Data shown:
|---|
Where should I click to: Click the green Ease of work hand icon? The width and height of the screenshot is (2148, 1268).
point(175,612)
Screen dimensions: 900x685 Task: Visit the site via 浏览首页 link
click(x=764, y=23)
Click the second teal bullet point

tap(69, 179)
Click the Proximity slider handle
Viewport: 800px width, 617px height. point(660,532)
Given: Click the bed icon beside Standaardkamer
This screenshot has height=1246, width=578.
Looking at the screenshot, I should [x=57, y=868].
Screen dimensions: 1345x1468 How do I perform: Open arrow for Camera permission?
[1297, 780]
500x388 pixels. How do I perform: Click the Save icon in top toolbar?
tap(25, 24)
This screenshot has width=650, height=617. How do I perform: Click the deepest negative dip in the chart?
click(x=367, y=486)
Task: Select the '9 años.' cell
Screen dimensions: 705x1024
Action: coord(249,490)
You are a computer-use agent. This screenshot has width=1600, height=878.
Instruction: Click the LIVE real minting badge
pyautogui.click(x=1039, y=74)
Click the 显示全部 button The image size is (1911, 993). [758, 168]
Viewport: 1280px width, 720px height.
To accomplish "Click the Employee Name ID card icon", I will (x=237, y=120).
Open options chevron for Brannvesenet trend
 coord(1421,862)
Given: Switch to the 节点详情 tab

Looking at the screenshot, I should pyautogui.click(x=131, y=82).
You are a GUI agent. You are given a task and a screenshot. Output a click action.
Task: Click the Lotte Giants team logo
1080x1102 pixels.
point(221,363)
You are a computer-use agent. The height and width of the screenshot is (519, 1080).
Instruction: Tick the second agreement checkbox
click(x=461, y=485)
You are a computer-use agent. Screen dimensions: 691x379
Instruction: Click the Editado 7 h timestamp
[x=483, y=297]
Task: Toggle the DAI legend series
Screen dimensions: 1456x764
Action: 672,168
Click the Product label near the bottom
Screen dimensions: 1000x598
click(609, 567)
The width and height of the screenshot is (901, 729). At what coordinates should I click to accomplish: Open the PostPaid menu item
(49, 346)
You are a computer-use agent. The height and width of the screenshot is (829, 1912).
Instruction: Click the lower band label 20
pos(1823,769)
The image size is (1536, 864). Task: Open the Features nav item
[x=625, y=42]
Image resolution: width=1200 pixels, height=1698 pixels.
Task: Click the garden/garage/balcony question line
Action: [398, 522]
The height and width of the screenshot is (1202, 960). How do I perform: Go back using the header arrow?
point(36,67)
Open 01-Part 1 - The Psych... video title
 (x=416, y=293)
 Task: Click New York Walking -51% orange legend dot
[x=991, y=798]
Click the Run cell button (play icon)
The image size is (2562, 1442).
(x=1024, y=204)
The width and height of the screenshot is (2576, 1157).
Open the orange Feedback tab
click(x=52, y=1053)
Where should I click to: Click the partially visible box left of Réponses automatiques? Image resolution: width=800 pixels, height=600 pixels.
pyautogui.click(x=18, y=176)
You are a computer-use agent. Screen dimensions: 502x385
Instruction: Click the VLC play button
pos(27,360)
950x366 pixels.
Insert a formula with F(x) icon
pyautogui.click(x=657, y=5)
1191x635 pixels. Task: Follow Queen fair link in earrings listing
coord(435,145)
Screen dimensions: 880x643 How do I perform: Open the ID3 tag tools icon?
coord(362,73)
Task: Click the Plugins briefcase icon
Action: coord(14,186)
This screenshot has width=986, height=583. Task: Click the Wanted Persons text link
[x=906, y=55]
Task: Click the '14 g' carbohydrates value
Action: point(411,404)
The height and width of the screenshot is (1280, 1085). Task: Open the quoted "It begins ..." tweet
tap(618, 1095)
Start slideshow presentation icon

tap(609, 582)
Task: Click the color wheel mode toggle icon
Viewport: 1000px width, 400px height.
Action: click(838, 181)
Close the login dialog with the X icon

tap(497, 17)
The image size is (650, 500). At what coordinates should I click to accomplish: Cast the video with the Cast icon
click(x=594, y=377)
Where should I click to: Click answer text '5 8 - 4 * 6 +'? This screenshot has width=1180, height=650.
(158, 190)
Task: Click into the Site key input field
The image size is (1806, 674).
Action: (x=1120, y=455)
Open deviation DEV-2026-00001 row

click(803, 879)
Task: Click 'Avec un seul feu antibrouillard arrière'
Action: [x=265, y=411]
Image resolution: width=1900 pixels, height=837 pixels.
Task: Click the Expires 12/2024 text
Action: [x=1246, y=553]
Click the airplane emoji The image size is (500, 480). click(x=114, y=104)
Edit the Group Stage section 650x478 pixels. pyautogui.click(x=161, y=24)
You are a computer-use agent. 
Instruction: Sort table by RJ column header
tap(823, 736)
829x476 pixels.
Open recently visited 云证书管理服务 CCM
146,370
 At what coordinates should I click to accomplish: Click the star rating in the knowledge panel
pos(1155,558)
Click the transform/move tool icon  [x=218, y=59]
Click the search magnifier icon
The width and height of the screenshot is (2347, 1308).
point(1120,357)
|---|
Every line of the records should be reproduced exactly.

Output for this exercise:
Where should I click to: Click the green Ease of work hand icon? The width and height of the screenshot is (2148, 1268).
point(175,612)
Screen dimensions: 900x685 Task: Visit the site via 浏览首页 link
click(x=764, y=23)
Click the second teal bullet point

tap(69, 179)
Click the Proximity slider handle
Viewport: 800px width, 617px height. point(660,532)
Given: Click the bed icon beside Standaardkamer
This screenshot has height=1246, width=578.
Looking at the screenshot, I should [x=57, y=868].
Screen dimensions: 1345x1468 How do I perform: Open arrow for Camera permission?
[1297, 780]
500x388 pixels. How do I perform: Click the Save icon in top toolbar?
tap(25, 24)
This screenshot has width=650, height=617. How do I perform: Click the deepest negative dip in the chart?
click(x=367, y=486)
Task: Select the '9 años.' cell
Screen dimensions: 705x1024
Action: coord(249,490)
You are a computer-use agent. This screenshot has width=1600, height=878.
Instruction: Click the LIVE real minting badge
pyautogui.click(x=1039, y=74)
Click the 显示全部 button The image size is (1911, 993). [758, 168]
Viewport: 1280px width, 720px height.
To accomplish "Click the Employee Name ID card icon", I will (x=237, y=120).
Open options chevron for Brannvesenet trend
 coord(1421,862)
Given: Switch to the 节点详情 tab

Looking at the screenshot, I should pyautogui.click(x=131, y=82).
You are a GUI agent. You are given a task and a screenshot. Output a click action.
Task: Click the Lotte Giants team logo
1080x1102 pixels.
point(221,363)
You are a computer-use agent. The height and width of the screenshot is (519, 1080).
Instruction: Tick the second agreement checkbox
click(x=461, y=485)
You are a computer-use agent. Screen dimensions: 691x379
Instruction: Click the Editado 7 h timestamp
[x=483, y=297]
Task: Toggle the DAI legend series
Screen dimensions: 1456x764
Action: 672,168
Click the Product label near the bottom
Screen dimensions: 1000x598
click(609, 567)
The width and height of the screenshot is (901, 729). At what coordinates should I click to accomplish: Open the PostPaid menu item
(49, 346)
You are a computer-use agent. The height and width of the screenshot is (829, 1912).
Instruction: Click the lower band label 20
pos(1823,769)
The image size is (1536, 864). Task: Open the Features nav item
[x=625, y=42]
Image resolution: width=1200 pixels, height=1698 pixels.
Task: Click the garden/garage/balcony question line
Action: [398, 522]
The height and width of the screenshot is (1202, 960). How do I perform: Go back using the header arrow?
point(36,67)
Open 01-Part 1 - The Psych... video title
 (x=416, y=293)
 Task: Click New York Walking -51% orange legend dot
[x=991, y=798]
Click the Run cell button (play icon)
The image size is (2562, 1442).
(x=1024, y=204)
The width and height of the screenshot is (2576, 1157).
Open the orange Feedback tab
click(x=52, y=1053)
Where should I click to: Click the partially visible box left of Réponses automatiques? Image resolution: width=800 pixels, height=600 pixels.
pyautogui.click(x=18, y=176)
You are a computer-use agent. Screen dimensions: 502x385
Instruction: Click the VLC play button
pos(27,360)
950x366 pixels.
Insert a formula with F(x) icon
pyautogui.click(x=657, y=5)
1191x635 pixels. Task: Follow Queen fair link in earrings listing
coord(435,145)
Screen dimensions: 880x643 How do I perform: Open the ID3 tag tools icon?
coord(362,73)
Task: Click the Plugins briefcase icon
Action: coord(14,186)
This screenshot has width=986, height=583. Task: Click the Wanted Persons text link
[x=906, y=55]
Task: Click the '14 g' carbohydrates value
Action: point(411,404)
The height and width of the screenshot is (1280, 1085). Task: Open the quoted "It begins ..." tweet
tap(618, 1095)
Start slideshow presentation icon

tap(609, 582)
Task: Click the color wheel mode toggle icon
Viewport: 1000px width, 400px height.
Action: click(838, 181)
Close the login dialog with the X icon

tap(497, 17)
The image size is (650, 500). At what coordinates should I click to accomplish: Cast the video with the Cast icon
click(x=594, y=377)
Where should I click to: Click answer text '5 8 - 4 * 6 +'? This screenshot has width=1180, height=650.
(158, 190)
Task: Click into the Site key input field
The image size is (1806, 674).
Action: (x=1120, y=455)
Open deviation DEV-2026-00001 row

click(803, 879)
Task: Click 'Avec un seul feu antibrouillard arrière'
Action: [x=265, y=411]
Image resolution: width=1900 pixels, height=837 pixels.
Task: Click the Expires 12/2024 text
Action: [x=1246, y=553]
Click the airplane emoji The image size is (500, 480). click(x=114, y=104)
Edit the Group Stage section 650x478 pixels. pyautogui.click(x=161, y=24)
You are a computer-use agent. 
Instruction: Sort table by RJ column header
tap(823, 736)
829x476 pixels.
Open recently visited 云证书管理服务 CCM
146,370
 At what coordinates should I click to accomplish: Click the star rating in the knowledge panel
pos(1155,558)
Click the transform/move tool icon  [x=218, y=59]
Click the search magnifier icon
The width and height of the screenshot is (2347, 1308).
point(1120,357)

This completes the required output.